>>>>>
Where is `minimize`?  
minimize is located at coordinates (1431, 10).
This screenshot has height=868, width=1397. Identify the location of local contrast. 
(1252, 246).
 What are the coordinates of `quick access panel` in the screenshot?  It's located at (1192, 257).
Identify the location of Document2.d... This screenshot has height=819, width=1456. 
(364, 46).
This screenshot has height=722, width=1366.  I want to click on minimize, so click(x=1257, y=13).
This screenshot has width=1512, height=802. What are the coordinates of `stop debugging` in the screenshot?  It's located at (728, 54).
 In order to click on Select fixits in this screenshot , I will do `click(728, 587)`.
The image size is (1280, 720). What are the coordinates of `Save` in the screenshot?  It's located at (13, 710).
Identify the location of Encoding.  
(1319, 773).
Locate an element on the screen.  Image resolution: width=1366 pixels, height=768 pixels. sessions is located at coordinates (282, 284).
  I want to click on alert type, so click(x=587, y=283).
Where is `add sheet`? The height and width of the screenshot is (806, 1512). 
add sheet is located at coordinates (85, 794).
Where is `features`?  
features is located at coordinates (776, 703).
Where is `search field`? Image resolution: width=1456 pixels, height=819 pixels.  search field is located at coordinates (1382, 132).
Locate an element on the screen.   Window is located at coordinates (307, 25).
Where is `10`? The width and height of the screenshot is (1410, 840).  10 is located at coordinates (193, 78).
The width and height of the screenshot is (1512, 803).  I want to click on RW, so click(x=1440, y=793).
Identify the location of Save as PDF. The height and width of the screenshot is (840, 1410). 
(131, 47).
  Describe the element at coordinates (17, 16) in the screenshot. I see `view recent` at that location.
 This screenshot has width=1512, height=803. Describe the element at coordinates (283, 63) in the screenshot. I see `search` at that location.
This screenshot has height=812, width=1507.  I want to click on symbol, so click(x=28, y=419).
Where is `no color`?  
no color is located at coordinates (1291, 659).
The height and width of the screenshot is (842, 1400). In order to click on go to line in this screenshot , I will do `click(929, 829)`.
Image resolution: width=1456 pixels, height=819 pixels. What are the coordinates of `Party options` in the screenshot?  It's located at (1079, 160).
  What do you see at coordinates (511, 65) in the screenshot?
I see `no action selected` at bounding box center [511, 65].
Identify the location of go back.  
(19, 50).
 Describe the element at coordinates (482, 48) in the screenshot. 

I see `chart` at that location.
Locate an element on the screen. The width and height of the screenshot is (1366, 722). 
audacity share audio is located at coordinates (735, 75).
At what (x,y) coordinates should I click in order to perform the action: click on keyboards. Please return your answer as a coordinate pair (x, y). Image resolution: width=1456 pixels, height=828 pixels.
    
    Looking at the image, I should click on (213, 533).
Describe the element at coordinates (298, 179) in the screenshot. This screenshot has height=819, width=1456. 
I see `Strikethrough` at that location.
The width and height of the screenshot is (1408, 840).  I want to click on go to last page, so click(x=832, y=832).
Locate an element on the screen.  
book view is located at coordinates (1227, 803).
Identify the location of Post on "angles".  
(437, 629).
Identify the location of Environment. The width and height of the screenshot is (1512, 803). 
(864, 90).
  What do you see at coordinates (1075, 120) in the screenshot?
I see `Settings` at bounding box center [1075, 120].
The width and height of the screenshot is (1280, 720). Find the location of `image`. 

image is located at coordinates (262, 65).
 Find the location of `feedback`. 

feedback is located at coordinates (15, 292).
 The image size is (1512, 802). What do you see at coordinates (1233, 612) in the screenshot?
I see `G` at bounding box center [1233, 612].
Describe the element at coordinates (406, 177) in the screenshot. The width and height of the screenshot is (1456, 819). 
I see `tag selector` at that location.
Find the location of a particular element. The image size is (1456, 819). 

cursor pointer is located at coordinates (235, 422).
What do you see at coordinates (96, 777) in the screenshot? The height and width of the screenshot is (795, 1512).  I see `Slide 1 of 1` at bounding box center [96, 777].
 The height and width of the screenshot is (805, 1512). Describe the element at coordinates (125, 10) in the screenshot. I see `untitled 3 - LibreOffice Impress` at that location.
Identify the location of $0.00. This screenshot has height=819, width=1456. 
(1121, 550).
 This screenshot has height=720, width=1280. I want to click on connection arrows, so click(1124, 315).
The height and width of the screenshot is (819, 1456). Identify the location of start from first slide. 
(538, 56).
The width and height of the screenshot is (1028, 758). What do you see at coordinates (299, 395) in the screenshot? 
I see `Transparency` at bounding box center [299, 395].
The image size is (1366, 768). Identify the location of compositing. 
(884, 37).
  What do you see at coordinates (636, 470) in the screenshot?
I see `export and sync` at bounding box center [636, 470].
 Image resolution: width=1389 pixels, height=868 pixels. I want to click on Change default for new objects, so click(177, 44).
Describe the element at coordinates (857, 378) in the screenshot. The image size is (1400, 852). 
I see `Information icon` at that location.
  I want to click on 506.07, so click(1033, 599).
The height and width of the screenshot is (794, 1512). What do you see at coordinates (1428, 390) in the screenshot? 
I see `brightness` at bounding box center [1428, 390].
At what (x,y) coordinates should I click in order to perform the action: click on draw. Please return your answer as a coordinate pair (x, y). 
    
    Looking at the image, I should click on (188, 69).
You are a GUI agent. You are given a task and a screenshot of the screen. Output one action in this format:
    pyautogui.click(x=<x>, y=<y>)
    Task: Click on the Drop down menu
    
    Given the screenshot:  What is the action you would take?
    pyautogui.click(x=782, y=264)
<<<<<
▶ Written task:
Copy every one of the records above verbatim, keeping each line as it appears.

▶ Problem solution:
Where is `minimize`?  
minimize is located at coordinates (1431, 10).
This screenshot has height=868, width=1397. Identify the location of local contrast. 
(1252, 246).
 What are the coordinates of `quick access panel` in the screenshot?  It's located at (1192, 257).
Identify the location of Document2.d... This screenshot has height=819, width=1456. 
(364, 46).
This screenshot has height=722, width=1366.  I want to click on minimize, so click(x=1257, y=13).
This screenshot has width=1512, height=802. What are the coordinates of `stop debugging` in the screenshot?  It's located at (728, 54).
 In order to click on Select fixits in this screenshot , I will do `click(728, 587)`.
The image size is (1280, 720). What are the coordinates of `Save` in the screenshot?  It's located at (13, 710).
Identify the location of Encoding.  
(1319, 773).
Locate an element on the screen.  Image resolution: width=1366 pixels, height=768 pixels. sessions is located at coordinates (282, 284).
  I want to click on alert type, so click(x=587, y=283).
Where is `add sheet`? The height and width of the screenshot is (806, 1512). 
add sheet is located at coordinates (85, 794).
Where is `features`?  
features is located at coordinates (776, 703).
Where is `search field`? Image resolution: width=1456 pixels, height=819 pixels.  search field is located at coordinates (1382, 132).
Locate an element on the screen.   Window is located at coordinates (307, 25).
Where is `10`? The width and height of the screenshot is (1410, 840).  10 is located at coordinates (193, 78).
The width and height of the screenshot is (1512, 803).  I want to click on RW, so click(x=1440, y=793).
Identify the location of Save as PDF. The height and width of the screenshot is (840, 1410). 
(131, 47).
  Describe the element at coordinates (17, 16) in the screenshot. I see `view recent` at that location.
 This screenshot has width=1512, height=803. Describe the element at coordinates (283, 63) in the screenshot. I see `search` at that location.
This screenshot has height=812, width=1507.  I want to click on symbol, so click(x=28, y=419).
Where is `no color`?  
no color is located at coordinates (1291, 659).
The height and width of the screenshot is (842, 1400). In order to click on go to line in this screenshot , I will do `click(929, 829)`.
Image resolution: width=1456 pixels, height=819 pixels. What are the coordinates of `Party options` in the screenshot?  It's located at (1079, 160).
  What do you see at coordinates (511, 65) in the screenshot?
I see `no action selected` at bounding box center [511, 65].
Identify the location of go back.  
(19, 50).
 Describe the element at coordinates (482, 48) in the screenshot. 

I see `chart` at that location.
Locate an element on the screen. The width and height of the screenshot is (1366, 722). 
audacity share audio is located at coordinates (735, 75).
At what (x,y) coordinates should I click in order to perform the action: click on keyboards. Please return your answer as a coordinate pair (x, y). Image resolution: width=1456 pixels, height=828 pixels.
    
    Looking at the image, I should click on (213, 533).
Describe the element at coordinates (298, 179) in the screenshot. This screenshot has height=819, width=1456. 
I see `Strikethrough` at that location.
The width and height of the screenshot is (1408, 840).  I want to click on go to last page, so click(x=832, y=832).
Locate an element on the screen.  
book view is located at coordinates (1227, 803).
Identify the location of Post on "angles".  
(437, 629).
Identify the location of Environment. The width and height of the screenshot is (1512, 803). 
(864, 90).
  What do you see at coordinates (1075, 120) in the screenshot?
I see `Settings` at bounding box center [1075, 120].
The width and height of the screenshot is (1280, 720). Find the location of `image`. 

image is located at coordinates (262, 65).
 Find the location of `feedback`. 

feedback is located at coordinates (15, 292).
 The image size is (1512, 802). What do you see at coordinates (1233, 612) in the screenshot?
I see `G` at bounding box center [1233, 612].
Describe the element at coordinates (406, 177) in the screenshot. The width and height of the screenshot is (1456, 819). 
I see `tag selector` at that location.
Find the location of a particular element. The image size is (1456, 819). 

cursor pointer is located at coordinates (235, 422).
What do you see at coordinates (96, 777) in the screenshot? The height and width of the screenshot is (795, 1512).  I see `Slide 1 of 1` at bounding box center [96, 777].
 The height and width of the screenshot is (805, 1512). Describe the element at coordinates (125, 10) in the screenshot. I see `untitled 3 - LibreOffice Impress` at that location.
Identify the location of $0.00. This screenshot has height=819, width=1456. 
(1121, 550).
 This screenshot has height=720, width=1280. I want to click on connection arrows, so click(1124, 315).
The height and width of the screenshot is (819, 1456). Identify the location of start from first slide. 
(538, 56).
The width and height of the screenshot is (1028, 758). What do you see at coordinates (299, 395) in the screenshot? 
I see `Transparency` at bounding box center [299, 395].
The image size is (1366, 768). Identify the location of compositing. 
(884, 37).
  What do you see at coordinates (636, 470) in the screenshot?
I see `export and sync` at bounding box center [636, 470].
 Image resolution: width=1389 pixels, height=868 pixels. I want to click on Change default for new objects, so click(177, 44).
Describe the element at coordinates (857, 378) in the screenshot. The image size is (1400, 852). 
I see `Information icon` at that location.
  I want to click on 506.07, so click(1033, 599).
The height and width of the screenshot is (794, 1512). What do you see at coordinates (1428, 390) in the screenshot? 
I see `brightness` at bounding box center [1428, 390].
At what (x,y) coordinates should I click in order to perform the action: click on draw. Please return your answer as a coordinate pair (x, y). 
    
    Looking at the image, I should click on (188, 69).
You are a GUI agent. You are given a task and a screenshot of the screen. Output one action in this format:
    pyautogui.click(x=<x>, y=<y>)
    Task: Click on the Drop down menu
    
    Given the screenshot:  What is the action you would take?
    pyautogui.click(x=782, y=264)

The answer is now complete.